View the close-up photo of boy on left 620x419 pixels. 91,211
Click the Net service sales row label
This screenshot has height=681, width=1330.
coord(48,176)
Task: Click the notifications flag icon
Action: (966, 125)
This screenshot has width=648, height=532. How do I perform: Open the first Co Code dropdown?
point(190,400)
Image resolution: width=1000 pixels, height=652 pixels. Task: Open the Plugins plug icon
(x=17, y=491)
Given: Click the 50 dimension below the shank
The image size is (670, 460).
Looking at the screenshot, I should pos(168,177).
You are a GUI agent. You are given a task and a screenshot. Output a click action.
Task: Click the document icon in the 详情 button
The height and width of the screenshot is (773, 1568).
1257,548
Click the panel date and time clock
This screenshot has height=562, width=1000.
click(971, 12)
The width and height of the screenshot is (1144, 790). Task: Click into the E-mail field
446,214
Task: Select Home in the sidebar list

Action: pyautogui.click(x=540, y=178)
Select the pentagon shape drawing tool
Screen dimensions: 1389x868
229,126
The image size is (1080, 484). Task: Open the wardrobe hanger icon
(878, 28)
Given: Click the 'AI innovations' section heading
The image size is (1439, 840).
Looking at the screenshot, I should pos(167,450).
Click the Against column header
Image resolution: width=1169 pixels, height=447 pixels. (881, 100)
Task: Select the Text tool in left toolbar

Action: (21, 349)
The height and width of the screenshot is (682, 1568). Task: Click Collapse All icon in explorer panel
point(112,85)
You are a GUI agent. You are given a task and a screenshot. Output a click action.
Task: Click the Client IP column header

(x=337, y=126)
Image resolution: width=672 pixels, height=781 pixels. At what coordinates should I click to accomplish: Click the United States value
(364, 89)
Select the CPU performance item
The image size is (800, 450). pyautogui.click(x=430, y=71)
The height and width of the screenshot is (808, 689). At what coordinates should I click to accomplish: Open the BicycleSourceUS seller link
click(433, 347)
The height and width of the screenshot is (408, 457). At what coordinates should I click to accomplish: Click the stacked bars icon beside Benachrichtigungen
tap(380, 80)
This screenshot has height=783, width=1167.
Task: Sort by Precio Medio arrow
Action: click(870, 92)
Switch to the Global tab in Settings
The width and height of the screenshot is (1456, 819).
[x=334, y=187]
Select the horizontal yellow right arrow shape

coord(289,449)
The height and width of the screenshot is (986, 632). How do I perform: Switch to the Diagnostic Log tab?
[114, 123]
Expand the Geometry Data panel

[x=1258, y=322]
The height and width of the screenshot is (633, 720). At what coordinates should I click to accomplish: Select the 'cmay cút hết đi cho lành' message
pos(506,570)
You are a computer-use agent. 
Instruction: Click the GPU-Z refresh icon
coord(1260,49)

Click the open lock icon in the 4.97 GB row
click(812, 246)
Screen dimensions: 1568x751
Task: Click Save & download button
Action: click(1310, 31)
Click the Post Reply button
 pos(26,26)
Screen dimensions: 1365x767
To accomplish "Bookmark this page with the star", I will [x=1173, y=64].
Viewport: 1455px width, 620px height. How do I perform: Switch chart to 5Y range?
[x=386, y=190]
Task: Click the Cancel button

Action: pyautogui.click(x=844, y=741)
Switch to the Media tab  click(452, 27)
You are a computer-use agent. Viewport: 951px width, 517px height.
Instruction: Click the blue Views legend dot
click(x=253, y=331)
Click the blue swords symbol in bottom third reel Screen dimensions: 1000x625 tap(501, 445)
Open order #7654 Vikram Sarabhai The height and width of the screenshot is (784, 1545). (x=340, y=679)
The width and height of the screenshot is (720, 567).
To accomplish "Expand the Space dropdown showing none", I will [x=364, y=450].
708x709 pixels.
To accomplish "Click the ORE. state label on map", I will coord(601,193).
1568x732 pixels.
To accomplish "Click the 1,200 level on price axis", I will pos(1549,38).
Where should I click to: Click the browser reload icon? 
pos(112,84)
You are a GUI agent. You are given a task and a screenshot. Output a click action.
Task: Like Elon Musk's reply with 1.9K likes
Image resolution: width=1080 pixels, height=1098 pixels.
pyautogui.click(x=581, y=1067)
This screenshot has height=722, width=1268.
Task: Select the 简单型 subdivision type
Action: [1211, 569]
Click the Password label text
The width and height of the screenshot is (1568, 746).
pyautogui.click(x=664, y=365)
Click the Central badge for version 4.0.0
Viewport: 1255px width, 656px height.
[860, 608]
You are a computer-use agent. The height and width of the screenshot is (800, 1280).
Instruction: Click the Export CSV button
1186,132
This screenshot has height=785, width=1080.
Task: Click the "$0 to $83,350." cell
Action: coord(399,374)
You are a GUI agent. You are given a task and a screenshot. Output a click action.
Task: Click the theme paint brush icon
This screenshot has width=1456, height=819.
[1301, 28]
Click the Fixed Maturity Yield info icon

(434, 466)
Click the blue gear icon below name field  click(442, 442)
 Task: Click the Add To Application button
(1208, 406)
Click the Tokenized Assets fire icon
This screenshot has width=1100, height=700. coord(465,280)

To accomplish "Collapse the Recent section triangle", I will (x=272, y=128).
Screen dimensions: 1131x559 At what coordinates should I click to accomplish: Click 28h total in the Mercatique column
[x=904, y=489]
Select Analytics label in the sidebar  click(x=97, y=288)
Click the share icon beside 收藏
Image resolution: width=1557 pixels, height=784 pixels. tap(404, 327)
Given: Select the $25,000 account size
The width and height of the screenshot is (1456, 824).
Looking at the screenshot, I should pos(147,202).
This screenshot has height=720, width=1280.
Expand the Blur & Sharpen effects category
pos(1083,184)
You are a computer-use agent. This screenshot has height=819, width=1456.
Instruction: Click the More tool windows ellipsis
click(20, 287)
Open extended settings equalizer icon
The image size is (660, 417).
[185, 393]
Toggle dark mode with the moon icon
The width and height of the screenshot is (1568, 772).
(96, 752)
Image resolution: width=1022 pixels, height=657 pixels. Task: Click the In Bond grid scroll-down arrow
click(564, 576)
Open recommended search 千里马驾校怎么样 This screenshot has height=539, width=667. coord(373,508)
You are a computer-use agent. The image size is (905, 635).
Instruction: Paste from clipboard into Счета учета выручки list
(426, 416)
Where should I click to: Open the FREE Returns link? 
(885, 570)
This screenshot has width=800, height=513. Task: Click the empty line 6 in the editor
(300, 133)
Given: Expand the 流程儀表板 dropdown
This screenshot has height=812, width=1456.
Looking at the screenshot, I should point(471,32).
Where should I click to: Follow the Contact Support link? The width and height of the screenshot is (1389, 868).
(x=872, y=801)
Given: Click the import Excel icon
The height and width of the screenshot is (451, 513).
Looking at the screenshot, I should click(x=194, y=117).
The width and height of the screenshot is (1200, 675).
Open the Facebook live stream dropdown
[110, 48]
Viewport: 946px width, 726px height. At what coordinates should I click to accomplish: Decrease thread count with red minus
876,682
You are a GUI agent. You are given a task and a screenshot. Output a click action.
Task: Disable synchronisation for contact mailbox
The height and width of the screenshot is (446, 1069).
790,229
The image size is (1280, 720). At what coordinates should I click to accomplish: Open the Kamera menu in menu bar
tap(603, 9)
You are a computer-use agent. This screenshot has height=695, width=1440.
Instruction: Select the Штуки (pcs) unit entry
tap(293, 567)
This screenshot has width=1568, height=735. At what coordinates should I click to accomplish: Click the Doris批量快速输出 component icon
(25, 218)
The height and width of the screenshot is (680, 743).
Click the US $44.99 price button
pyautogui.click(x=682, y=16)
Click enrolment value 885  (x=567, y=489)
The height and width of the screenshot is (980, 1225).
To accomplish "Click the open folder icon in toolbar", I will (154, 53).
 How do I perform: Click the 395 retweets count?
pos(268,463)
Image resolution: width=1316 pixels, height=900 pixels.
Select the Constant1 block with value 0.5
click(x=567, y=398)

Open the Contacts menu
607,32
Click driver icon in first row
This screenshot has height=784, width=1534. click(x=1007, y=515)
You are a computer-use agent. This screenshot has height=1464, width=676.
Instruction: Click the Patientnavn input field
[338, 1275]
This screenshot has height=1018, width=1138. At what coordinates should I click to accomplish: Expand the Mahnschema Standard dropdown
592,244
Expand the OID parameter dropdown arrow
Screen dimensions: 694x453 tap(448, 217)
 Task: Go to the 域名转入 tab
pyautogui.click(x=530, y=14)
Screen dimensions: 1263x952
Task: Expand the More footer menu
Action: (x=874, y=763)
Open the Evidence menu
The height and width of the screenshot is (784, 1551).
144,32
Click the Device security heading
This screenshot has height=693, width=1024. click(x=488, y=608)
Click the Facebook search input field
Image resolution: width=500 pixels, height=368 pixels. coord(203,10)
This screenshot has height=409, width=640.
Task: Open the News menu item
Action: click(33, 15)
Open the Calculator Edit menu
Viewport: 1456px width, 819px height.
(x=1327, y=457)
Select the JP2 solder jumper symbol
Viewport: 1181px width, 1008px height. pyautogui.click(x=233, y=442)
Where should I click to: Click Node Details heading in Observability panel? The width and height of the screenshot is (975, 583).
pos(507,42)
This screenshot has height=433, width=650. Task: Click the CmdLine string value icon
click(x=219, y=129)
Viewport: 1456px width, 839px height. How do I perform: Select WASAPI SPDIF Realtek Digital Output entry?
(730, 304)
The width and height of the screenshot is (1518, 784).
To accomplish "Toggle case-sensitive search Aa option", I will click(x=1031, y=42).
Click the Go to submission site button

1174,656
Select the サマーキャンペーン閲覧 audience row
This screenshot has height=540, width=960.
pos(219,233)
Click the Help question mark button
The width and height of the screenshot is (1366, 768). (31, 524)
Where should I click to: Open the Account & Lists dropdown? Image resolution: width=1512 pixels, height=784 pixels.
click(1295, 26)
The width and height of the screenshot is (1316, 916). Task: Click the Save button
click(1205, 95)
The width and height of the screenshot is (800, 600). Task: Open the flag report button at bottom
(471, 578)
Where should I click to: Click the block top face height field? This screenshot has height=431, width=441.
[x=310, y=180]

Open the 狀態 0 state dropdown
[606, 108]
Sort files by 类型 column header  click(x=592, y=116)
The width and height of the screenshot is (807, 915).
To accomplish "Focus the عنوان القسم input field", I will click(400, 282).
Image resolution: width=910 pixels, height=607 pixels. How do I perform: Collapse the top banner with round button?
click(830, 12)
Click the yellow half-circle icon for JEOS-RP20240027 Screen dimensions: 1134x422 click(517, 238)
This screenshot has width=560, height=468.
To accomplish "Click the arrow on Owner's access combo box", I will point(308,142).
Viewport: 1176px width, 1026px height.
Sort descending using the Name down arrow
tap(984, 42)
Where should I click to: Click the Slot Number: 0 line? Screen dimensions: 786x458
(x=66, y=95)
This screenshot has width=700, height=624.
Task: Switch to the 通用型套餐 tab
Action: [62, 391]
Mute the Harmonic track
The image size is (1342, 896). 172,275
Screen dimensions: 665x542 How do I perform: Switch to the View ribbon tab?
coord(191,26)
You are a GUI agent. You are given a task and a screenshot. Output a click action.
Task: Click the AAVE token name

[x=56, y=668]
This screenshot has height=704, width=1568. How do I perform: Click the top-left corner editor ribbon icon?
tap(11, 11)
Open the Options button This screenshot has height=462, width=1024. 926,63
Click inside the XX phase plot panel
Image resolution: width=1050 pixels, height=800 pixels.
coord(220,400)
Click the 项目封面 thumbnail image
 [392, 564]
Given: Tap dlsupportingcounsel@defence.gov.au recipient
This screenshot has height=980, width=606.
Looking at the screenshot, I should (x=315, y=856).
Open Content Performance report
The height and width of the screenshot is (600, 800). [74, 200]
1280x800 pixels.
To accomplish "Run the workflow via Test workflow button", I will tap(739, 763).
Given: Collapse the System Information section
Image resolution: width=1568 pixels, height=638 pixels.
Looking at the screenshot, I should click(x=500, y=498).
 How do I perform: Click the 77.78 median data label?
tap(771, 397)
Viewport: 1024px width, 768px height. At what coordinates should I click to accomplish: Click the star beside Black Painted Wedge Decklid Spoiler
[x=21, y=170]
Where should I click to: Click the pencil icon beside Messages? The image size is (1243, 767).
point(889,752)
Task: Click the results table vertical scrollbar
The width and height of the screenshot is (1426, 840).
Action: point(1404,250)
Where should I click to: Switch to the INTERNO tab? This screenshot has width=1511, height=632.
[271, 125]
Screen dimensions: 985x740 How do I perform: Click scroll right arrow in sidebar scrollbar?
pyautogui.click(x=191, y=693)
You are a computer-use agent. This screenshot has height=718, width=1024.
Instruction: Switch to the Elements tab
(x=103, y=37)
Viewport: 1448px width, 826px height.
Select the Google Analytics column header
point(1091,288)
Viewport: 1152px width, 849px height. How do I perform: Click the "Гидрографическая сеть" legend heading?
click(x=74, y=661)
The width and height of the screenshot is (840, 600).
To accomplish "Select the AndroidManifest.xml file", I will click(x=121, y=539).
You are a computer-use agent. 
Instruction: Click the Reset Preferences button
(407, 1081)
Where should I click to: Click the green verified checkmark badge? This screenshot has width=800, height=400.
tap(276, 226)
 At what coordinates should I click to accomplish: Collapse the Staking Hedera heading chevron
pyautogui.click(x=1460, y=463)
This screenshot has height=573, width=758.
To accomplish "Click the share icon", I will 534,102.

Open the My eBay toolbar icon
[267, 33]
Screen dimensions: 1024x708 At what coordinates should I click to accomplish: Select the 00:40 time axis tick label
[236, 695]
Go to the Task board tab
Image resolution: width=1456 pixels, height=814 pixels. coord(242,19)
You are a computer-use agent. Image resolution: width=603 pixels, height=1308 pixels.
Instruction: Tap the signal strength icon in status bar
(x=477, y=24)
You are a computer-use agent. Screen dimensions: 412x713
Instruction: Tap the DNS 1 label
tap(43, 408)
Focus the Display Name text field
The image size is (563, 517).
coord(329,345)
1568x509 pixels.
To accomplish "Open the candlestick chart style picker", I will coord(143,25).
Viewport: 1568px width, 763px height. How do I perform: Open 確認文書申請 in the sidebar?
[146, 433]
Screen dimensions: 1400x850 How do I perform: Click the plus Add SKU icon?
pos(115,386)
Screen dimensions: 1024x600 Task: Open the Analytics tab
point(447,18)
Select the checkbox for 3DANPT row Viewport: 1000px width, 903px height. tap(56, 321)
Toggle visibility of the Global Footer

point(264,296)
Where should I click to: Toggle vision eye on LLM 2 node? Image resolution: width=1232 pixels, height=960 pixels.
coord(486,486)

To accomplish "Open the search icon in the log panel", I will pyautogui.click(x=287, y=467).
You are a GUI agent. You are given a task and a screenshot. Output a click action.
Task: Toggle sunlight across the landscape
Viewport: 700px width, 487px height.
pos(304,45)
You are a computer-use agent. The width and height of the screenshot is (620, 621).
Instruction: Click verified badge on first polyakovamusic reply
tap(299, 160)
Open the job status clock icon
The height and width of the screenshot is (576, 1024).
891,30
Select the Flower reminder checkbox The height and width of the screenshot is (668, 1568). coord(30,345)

________________________

What the task asks: Please copy the stretch of the material from the line containing "Screen dimensions: 665x542" through the line containing "tap(11, 11)", word for word.

Exercise answer:
Screen dimensions: 665x542 How do I perform: Switch to the View ribbon tab?
coord(191,26)
You are a GUI agent. You are given a task and a screenshot. Output a click action.
Task: Click the AAVE token name

[x=56, y=668]
This screenshot has height=704, width=1568. How do I perform: Click the top-left corner editor ribbon icon?
tap(11, 11)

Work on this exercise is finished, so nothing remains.